Wah.. yang ternyata memang menu sarapan lengkap khas dari kediaman Arka.
"Gue nggak lagi ngimpi dapet kawan sebaik lo yang sekarang, kan?" heran Brian yang masih berusaha tersadar dari dugaan mimpi, menampar pipinya sendiri sampai beberapa kali.
"Emang biasanya sebagai temen lo, gue gimana?"
"Rame sih, tapi lo nggak jelas, suka berubah ubah suasana hati kayak cewek lagi pms."
"Gezzz...!" Arka mendesis, sementara tangannya reflek terangkat, namun hanya terhenti di udara.
"Eh, ampun..."
"Woy, nggak mungkin gue main tangan sama kawan gue sendiri, kan?" Arka beralasan, mengganti desisan jengkelnya dengan tawa renyah.
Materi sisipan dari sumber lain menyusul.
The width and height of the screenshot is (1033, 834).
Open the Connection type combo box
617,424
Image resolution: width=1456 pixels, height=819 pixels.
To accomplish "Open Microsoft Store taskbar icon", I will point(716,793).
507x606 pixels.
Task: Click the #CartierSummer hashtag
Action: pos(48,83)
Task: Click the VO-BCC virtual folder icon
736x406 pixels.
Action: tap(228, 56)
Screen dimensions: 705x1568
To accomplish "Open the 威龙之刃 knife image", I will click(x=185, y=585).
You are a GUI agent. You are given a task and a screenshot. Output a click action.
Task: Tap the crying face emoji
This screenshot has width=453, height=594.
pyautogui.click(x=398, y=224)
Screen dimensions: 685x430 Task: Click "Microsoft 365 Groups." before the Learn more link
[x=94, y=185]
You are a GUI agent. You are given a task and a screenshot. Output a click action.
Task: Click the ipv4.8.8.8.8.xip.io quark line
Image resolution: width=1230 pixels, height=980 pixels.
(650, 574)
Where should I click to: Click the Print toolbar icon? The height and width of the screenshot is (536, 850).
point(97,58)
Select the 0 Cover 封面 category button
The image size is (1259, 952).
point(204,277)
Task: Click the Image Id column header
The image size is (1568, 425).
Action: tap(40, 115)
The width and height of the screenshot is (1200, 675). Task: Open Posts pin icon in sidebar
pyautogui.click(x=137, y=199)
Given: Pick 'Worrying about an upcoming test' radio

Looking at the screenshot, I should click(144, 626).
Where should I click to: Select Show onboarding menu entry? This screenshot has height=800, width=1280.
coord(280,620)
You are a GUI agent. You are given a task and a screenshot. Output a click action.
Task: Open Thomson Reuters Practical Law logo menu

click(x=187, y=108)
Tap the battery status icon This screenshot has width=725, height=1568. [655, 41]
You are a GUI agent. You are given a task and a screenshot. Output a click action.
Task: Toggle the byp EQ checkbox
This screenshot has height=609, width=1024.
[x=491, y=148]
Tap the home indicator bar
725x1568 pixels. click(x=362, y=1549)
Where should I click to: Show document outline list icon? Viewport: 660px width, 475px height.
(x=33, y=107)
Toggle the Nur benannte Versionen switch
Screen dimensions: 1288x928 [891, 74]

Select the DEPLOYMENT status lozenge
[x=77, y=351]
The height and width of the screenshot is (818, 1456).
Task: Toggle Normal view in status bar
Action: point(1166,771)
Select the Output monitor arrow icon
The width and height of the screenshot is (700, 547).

Yang kemudian bantu melap sendok dengan tisu, diberikannya pada Brian.
Arka yang masih menunggu dengan tatapan pengawasannya, satu lengan menyangga kepala. Bagaimana tak makin membuat Brian ngeri?
Walau sedikit ragu, meski pun akhirnya Brian tetap menyuap makanannya.
"Gimana, enak?"
"Y-ya, enak. Mak lo kan yang masak?"
"Kalo gue yang masak, udah pasti gue kasih sianida. Opps! Nggak deng, lo kan kawan terbaik gue." ralat Arka yang kemudian merangkul Brian dengan begitu mesra.
Ya, ini memang sudah tak wajar. Mustahil Arka memperlakukannya dengan begitu berlebihan. Bahkan Brian seperti lebih percaya dengan ucapan kejam kawannya itu.
Brian melempar sendok, lantas menyentak lengan Arka yang melilitnya. Sedikit memutar badan, yang kemudian menatap kawannya dengan tudingan tegas. "Ngomong yang jujur, sebagai ucapan terimakasih buat yang semalem, lo mau apa lagi dari gue?"
"Binggo! Lo cerdas banget."
Yang sialnya Arka yang bersikap baik terang-terangan untuk menipu Brian.
"Gue nggak mau muluk-muluk kok, tapi gue emang butuh bantuan lo lagi."
Brian memutar bola mata, lantas menatap Arka yang cengengesan dengan malas. "Paan?"
"Bisa ambil gambarnya Nino dari depan, nggak? Kalo bisa yang versi original aja."
"Bangsat, maksud lo foto telanjangnya bang Nino? Buat jadi bahan col*?"